━━━━━ TRECHOS DOS DADOS ━━━━━
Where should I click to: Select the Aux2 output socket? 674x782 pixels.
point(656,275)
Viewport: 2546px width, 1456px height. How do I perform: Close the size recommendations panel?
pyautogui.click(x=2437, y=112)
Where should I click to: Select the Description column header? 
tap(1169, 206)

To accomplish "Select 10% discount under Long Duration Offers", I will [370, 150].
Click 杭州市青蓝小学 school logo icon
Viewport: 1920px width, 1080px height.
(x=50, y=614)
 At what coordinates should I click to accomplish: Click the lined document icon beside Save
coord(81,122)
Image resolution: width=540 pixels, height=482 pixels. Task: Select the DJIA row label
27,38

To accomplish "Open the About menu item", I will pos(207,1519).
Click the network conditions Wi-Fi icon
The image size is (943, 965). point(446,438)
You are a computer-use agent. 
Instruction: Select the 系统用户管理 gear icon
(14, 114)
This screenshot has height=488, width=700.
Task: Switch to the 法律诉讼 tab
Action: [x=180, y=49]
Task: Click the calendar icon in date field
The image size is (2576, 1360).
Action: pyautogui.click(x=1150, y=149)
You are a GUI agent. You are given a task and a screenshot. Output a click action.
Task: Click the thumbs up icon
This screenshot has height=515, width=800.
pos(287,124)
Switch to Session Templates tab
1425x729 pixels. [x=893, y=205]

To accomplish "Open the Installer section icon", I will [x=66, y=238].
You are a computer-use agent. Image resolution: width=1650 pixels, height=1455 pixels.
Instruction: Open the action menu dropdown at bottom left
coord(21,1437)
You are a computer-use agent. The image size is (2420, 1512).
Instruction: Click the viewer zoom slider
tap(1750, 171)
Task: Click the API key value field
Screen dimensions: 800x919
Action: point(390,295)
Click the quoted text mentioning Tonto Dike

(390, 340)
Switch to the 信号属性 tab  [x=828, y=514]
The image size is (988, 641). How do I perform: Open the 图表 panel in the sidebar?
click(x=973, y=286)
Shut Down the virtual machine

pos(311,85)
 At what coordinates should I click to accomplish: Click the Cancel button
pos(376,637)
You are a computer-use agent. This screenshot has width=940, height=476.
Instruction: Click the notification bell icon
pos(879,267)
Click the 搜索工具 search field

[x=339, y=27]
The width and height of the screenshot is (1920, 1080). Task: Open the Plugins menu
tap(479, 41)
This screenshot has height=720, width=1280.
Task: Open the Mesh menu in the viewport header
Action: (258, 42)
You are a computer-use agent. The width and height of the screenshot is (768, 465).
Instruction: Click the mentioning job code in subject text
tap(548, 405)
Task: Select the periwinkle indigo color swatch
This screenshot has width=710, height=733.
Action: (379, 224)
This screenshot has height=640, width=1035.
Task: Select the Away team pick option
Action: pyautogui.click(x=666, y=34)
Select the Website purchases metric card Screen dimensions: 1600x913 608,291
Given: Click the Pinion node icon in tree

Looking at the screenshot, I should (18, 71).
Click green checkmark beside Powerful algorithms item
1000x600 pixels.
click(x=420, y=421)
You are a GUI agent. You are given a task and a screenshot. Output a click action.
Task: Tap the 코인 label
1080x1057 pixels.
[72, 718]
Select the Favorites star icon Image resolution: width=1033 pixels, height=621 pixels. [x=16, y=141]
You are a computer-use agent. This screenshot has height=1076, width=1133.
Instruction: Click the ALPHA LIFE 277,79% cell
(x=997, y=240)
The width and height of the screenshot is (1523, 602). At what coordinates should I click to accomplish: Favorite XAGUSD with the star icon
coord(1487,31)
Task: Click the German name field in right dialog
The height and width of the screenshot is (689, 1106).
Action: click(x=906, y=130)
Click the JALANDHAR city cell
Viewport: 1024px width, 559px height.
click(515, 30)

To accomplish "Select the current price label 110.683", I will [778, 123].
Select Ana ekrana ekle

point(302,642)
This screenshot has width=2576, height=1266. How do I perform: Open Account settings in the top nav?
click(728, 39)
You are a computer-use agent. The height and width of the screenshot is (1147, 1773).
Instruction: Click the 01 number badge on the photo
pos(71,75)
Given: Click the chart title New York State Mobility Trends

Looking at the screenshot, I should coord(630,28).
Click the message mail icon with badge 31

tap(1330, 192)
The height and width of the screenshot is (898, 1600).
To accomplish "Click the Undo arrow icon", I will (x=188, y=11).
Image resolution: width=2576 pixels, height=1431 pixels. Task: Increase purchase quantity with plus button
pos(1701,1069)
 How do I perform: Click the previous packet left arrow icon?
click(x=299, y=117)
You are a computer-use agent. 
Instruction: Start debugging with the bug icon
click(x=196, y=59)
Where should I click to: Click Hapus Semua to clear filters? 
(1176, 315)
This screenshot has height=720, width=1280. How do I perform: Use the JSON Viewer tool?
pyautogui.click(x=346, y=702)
━━━━━
Pode transcrever, sem alterar nada, tudo o que vai da primeira das linhas acima até a linha que contém "pos(376,637)", incluindo as duas?

▸ **RESPOSTA DA TAREFA**:
Where should I click to: Select the Aux2 output socket? 674x782 pixels.
point(656,275)
Viewport: 2546px width, 1456px height. How do I perform: Close the size recommendations panel?
pyautogui.click(x=2437, y=112)
Where should I click to: Select the Description column header? 
tap(1169, 206)

To accomplish "Select 10% discount under Long Duration Offers", I will [370, 150].
Click 杭州市青蓝小学 school logo icon
Viewport: 1920px width, 1080px height.
(x=50, y=614)
 At what coordinates should I click to accomplish: Click the lined document icon beside Save
coord(81,122)
Image resolution: width=540 pixels, height=482 pixels. Task: Select the DJIA row label
27,38

To accomplish "Open the About menu item", I will pos(207,1519).
Click the network conditions Wi-Fi icon
The image size is (943, 965). point(446,438)
You are a computer-use agent. 
Instruction: Select the 系统用户管理 gear icon
(14, 114)
This screenshot has height=488, width=700.
Task: Switch to the 法律诉讼 tab
Action: [x=180, y=49]
Task: Click the calendar icon in date field
The image size is (2576, 1360).
Action: pyautogui.click(x=1150, y=149)
You are a GUI agent. You are given a task and a screenshot. Output a click action.
Task: Click the thumbs up icon
This screenshot has height=515, width=800.
pos(287,124)
Switch to Session Templates tab
1425x729 pixels. [x=893, y=205]

To accomplish "Open the Installer section icon", I will [x=66, y=238].
You are a computer-use agent. Image resolution: width=1650 pixels, height=1455 pixels.
Instruction: Open the action menu dropdown at bottom left
coord(21,1437)
You are a computer-use agent. The image size is (2420, 1512).
Instruction: Click the viewer zoom slider
tap(1750, 171)
Task: Click the API key value field
Screen dimensions: 800x919
Action: point(390,295)
Click the quoted text mentioning Tonto Dike

(390, 340)
Switch to the 信号属性 tab  [x=828, y=514]
The image size is (988, 641). How do I perform: Open the 图表 panel in the sidebar?
click(x=973, y=286)
Shut Down the virtual machine

pos(311,85)
 At what coordinates should I click to accomplish: Click the Cancel button
pos(376,637)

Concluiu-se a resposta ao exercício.